I should start documenting it too.
Insignificant update: okay, now it decodes inter-frame data correctly too and the only thing left is to make it reconstruct them correctly. Also I’ve updated codec information on Multimedia Wiki. Actually now it works quite okay so I’m not going to pursue it further. I have no real interest in Bink2 decoding after all.
NihAV: some Bink2 support
Sunday, March 10th, 2019It took a long time but finally I can decode the first frame of Bink2 video (just KB2g
flavour though but it’s a start).
At least the initial observations were correct: Bink2 codes data in 32×32 macroblocks, two codebooks for AC zero runs, one codebook for motion vector components, simple codes with unary prefix for the rest.

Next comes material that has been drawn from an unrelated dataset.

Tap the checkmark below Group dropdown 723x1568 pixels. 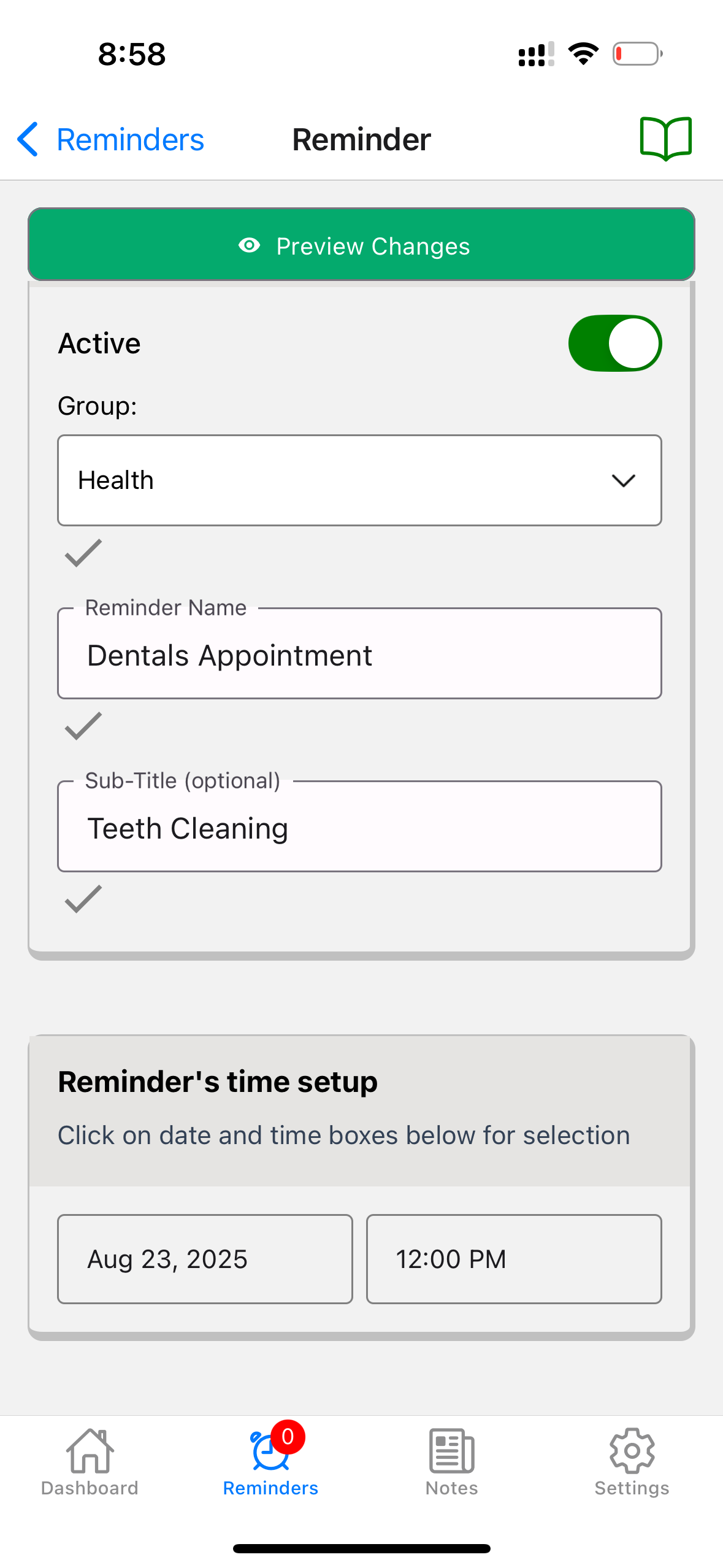coord(83,553)
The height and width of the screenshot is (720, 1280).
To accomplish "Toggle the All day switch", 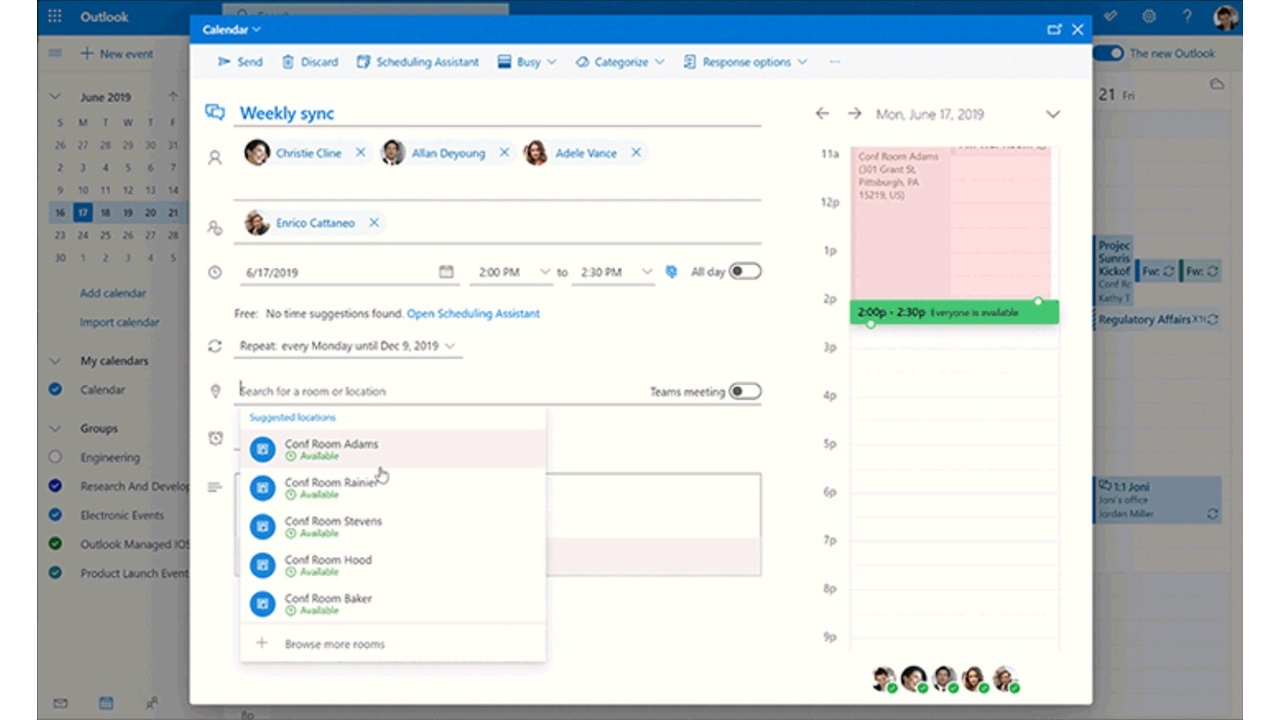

If you wonder why it took so long—that’s because I’m lazy and spend an hour or less a day on it. Also while the codec is simple in design it’s a bit complicated in implementation. While previous version related on format sub-version to decide which feature to use, Bink2 uses frame flags to decide which feature to use. For instance, flag 0x1000
signals that there are two bit arrays coded that tell when to read an additional flag during CBP decoding that tells which one of two codebooks should be used during AC decoding later. And flag 0x2000
essentially tells to use different bitstream decoding (like motion vectors decoding or block type decoding). Or the fact that it employs DC and MV prediction that usually has four cases (top-left macroblock, top block, left block, some block inside) plus WMV1-like handling of DC prediction in inter-frames (i.e. it calculated DC for inter blocks and uses them for prediction). And of course DC prediction for inter blocks works a bit different. Plus it tries to track internal state by packing all flags into 32-bit word and updating it for each block (two bits are for signalling top row, one—for macroblock being the leftmost one, some bits are copied from frame flags etc etc). So there’s a lot of nuances to take care of.
And that’s not counting the fact that current Bink2 player can’t decode versions prior to KB2g
at all. Since I have some KB2f
samples along with an old Bink player that can handle them, I guess I’ll support them eventually.